__The task__. Please continue the essay below about photography and Urquidez's idea of foreign energies, starting after its final paragraph.

__Excerpt provided__.

Urquidez explains that people function like a radio that's constantly picking up frequencies. You walk into a shopping mall in a good mood and come out irritated, without knowing why. His answer: You've absorbed foreign energies and mistaken them for your own. The anger of the stressed salesperson, the frustration of the crowded checkout line — it all ends up in your system.
The trick is asking yourself: "Does this emotion really belong to me?" If not, then there's foreign energy at work. And then there's that one voice — the voice of the soul, as he calls it. Not the thousand doubts and fears in your head, but the one that truly knows what to do.
Sounds like esoteric nonsense? I thought so too. Until I realized I've been experiencing exactly this for years while photographing.
Take a typical shoot. A model arrives on set and immediately I sense it: nervousness. But is it mine or theirs? Usually it's theirs, which I absorb and then interpret as my own. I become more restless, ask more questions, explain too much — classic symptoms of foreign energy.
I used to sell this as "good preparation". Today I recognize it for what it is: I'm letting their insecurity infect me instead of staying grounded in my own calm.
The interesting twist comes when you ask yourself: "Am I this nervousness?" No, you're not. You're the photographer who's known how to make images for years. The nervousness doesn't belong to you — it's just visiting.
Once I recognize this, I can consciously decide: Do I accept this energy or not? I choose not to. And suddenly the shoot becomes more relaxed because I'm back to being myself.
But it goes deeper. Urquidez talks about the "voice of the soul" — that one true voice that knows what to do. In combat, it decides between victory and defeat. Now I have to smile because it's somewhat amusing to compare kickboxing with photography. But let's continue. Fighting is about victory or defeat. Photography is about magic or mediocrity.

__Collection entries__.
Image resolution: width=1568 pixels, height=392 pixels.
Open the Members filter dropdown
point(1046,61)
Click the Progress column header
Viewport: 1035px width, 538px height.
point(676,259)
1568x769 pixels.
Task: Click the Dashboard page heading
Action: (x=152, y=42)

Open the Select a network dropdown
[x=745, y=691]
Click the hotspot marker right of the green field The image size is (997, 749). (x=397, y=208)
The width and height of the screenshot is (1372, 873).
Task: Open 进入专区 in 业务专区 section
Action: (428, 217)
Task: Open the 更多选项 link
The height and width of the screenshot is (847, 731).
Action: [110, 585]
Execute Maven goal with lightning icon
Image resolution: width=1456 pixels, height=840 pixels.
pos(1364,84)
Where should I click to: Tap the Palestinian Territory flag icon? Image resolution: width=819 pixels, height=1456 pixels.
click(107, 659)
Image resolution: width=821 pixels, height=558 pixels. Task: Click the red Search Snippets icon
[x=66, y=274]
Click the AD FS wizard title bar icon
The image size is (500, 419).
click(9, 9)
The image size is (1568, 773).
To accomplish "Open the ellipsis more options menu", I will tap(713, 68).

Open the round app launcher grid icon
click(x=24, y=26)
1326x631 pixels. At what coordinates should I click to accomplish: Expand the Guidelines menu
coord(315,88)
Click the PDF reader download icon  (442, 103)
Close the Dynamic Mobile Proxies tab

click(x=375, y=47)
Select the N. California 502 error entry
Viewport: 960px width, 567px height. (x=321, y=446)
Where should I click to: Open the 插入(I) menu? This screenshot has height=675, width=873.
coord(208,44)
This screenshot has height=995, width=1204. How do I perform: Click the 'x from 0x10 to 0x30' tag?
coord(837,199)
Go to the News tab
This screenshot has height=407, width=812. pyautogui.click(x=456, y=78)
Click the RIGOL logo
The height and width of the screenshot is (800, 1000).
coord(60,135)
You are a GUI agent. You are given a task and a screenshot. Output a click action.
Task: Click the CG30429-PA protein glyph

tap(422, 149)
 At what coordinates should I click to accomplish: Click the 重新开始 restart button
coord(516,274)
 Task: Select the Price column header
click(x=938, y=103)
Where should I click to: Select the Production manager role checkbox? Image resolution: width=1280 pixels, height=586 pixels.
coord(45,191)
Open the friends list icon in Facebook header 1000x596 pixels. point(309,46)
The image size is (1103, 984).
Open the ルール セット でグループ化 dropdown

__Solved problem__.
The problem in nude photography is that we constantly hold ourselves back. Too much head, too little gut. We brake ourselves because we're negatively influenced by foreign energies like social media (with artificial restrictions on our free art). The head voice is stronger than the soul voice. That's why I swear by gut instinct.
The question is: How do you manage to stay with your own energy?
How do you distinguish the voice of the soul from all the noise in your head?
It probably only works with practice. Before a shoot, I tune into myself and ask: "How am I really doing?" Not how I should be doing or how I want to feel. How I'm really doing. That's my baseline. Everything that comes later — nervousness, stress, euphoria — I check against this baseline. Does this feeling belong to me or not?
This isn't esoteric. This is craftsmanship. Energetic craftsmanship, if you will. And like any craft, it gets better the more you practice it.
You can see the same thing in sports, by the way. Why does a soccer player suddenly stop scoring goals when he hasn't managed it for ten games? Why does another despair at the penalty spot? The technique remains the same, but the energy has changed. The head takes over, the soul falls silent.